Best practices for modeling relational data in DynamoDB
Traditional relational database management systems (RDBMS) store data in a normalized relational structure. The objective of the relational data model is to reduce the duplication of data (through normalization) to support referential integrity and reduce data anomalies. The following schema is an example of a relational data model for a generic order-entry application that supports a human resources schema backing the operational and business support systems of a theoretical manufacturer.

How DynamoDB eliminates the need for JOIN operations
A RDBMS uses a structure query language (SQL) to return data to the application. Due to
the normalization of the data model, such queries typically require the use of the
JOIN
operator to combine data from one or more tables.

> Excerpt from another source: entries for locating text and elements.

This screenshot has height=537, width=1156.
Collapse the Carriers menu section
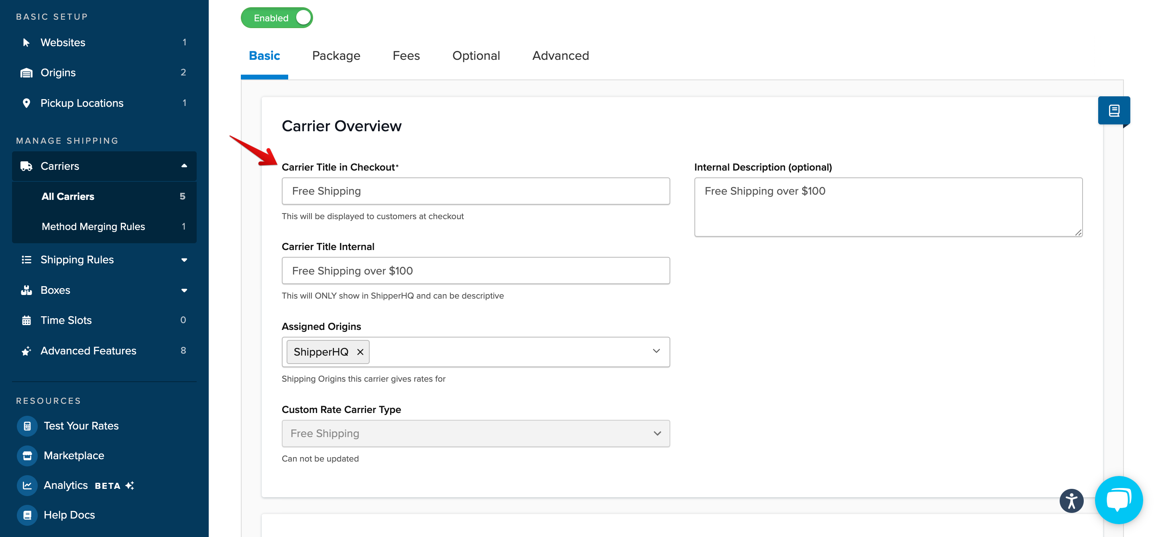184,166
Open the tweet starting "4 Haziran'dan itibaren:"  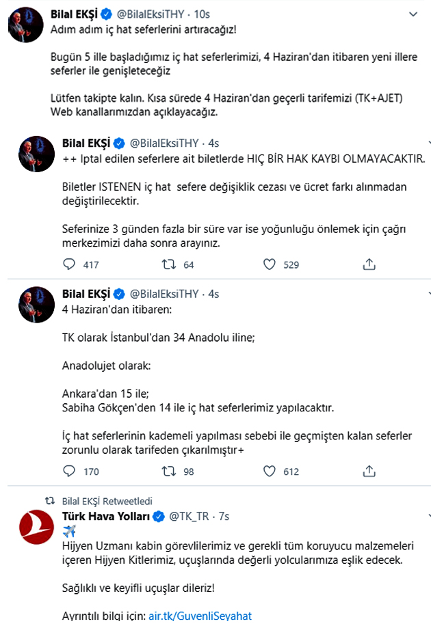click(116, 310)
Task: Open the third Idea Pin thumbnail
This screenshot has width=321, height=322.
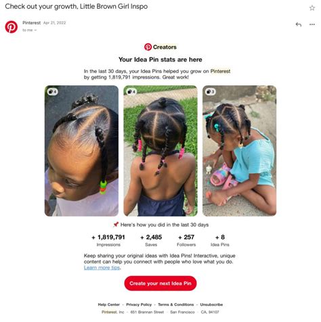Action: [x=239, y=151]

For example, to generate a list of purchase order items sorted by the quantity in stock at all warehouses that can ship each item, you could issue the following SQL query against the preceding schema.
SELECT * FROM Orders
INNER JOIN Order_Items ON Orders.Order_ID = Order_Items.Order_ID
INNER JOIN Products ON Products.Product_ID = Order_Items.Product_ID
INNER JOIN Inventories ON Products.Product_ID = Inventories.Product_ID
ORDER BY Quantity_on_Hand DESC
SQL queries of this kind can provide a flexible API for accessing data, but they require a significant amount of processing. Each join in the query increases the runtime complexity of the query as the data for each table must stage and then be assembled to return the result set. Additional factors that can impact how long it takes the queries to execute are the size of the tables and whether the columns being joined have indexes. The preceding query initiates complex queries across several tables and then sorts the result set.
Eliminating the need for JOINs
is at the heart of NoSQL data modeling. This
is why we built DynamoDB to support Amazon.com, and why DynamoDB can deliver consistent performance
at any scale. Given the runtime complexity of SQL queries and JOINs
, RBDMS
performance is not constant at scale, which causes performance issues as customer applications
grow.
While normalizing data does reduce the amount of data stored to disk, often the most
constrained resources that impact performance are CPU time and network latency. DynamoDB is built
to minimize both constraints by eliminating JOINs
(and encouraging
denormalization of data) and optimizing the database architecture to fully answer an
application query with a single request to an item. These qualities enable DynamoDB to provide
single digit millisecond performance at any scale as the runtime complexity for DynamoDB
operations is constant, regardless of data size, for common access patterns.
How DynamoDB transactions eliminate overhead to the write process
Another factor that can slow down a RDBMS is the use of transactions to write to a normalized schema. As shown in the example, relational data structures used by most online transaction processing (OLTP) applications must be broken down and distributed across multiple logical tables when they are stored in an RDBMS. Therefore, an ACID-compliant transaction framework is necessary to avoid race conditions and data integrity issues that could occur if an application tries to read an object that is in the process of being written. Such a transaction framework, when coupled with a relational schema, can add significant overhead to the write process.
The implementation of transactions in DynamoDB prohibits common scaling issues found with a
RDBMS by issuing a transaction as a single API call and bounding the number of items that can
be accessed in that single transaction. Long-running transactions can cause operational issues
by holding locks on the data either for a long time, or perpetually, as the transaction is
never closed. To prevent such issues in DynamoDB, transactions were implemented with two distinct
APIs: TransactWriteItems
and TransactGetItems
. These APIs do not
have begin and end semantics that are common in a RDBMS. Further, DynamoDB has a 100 item access
limit within a transaction to similarly prevent long-running transactions. To learn more about
DynamoDB transactions, see Working with
Transactions.
For these reasons, when your business requires low-latency response to high-traffic queries, taking advantage of a NoSQL system generally makes technical and economic sense. Amazon DynamoDB helps solve the problems that limit relational system scalability by avoiding them.
The performance of a RDBMS does not typically scale well for the following reasons:
-
It uses expensive joins to reassemble required views of query results.
-
It normalizes data and stores it on multiple tables that require multiple queries to write to disk.
-
It generally incurs the performance costs of an ACID-compliant transaction system.
DynamoDB scales well for these reasons:
-
Schema flexibility lets DynamoDB store complex hierarchical data within a single item.
-
Composite key design lets it store related items close together on the same table.
-
Transactions are performed in a single operation and limits the number of items that can be accessed to 100 to avoid long-running operations
Queries against the data store become much simpler, often in the following form:
SELECT * FROM Table_X WHERE Attribute_Y = "somevalue"
DynamoDB does far less work to return the requested data compared to the RDBMS in the earlier example.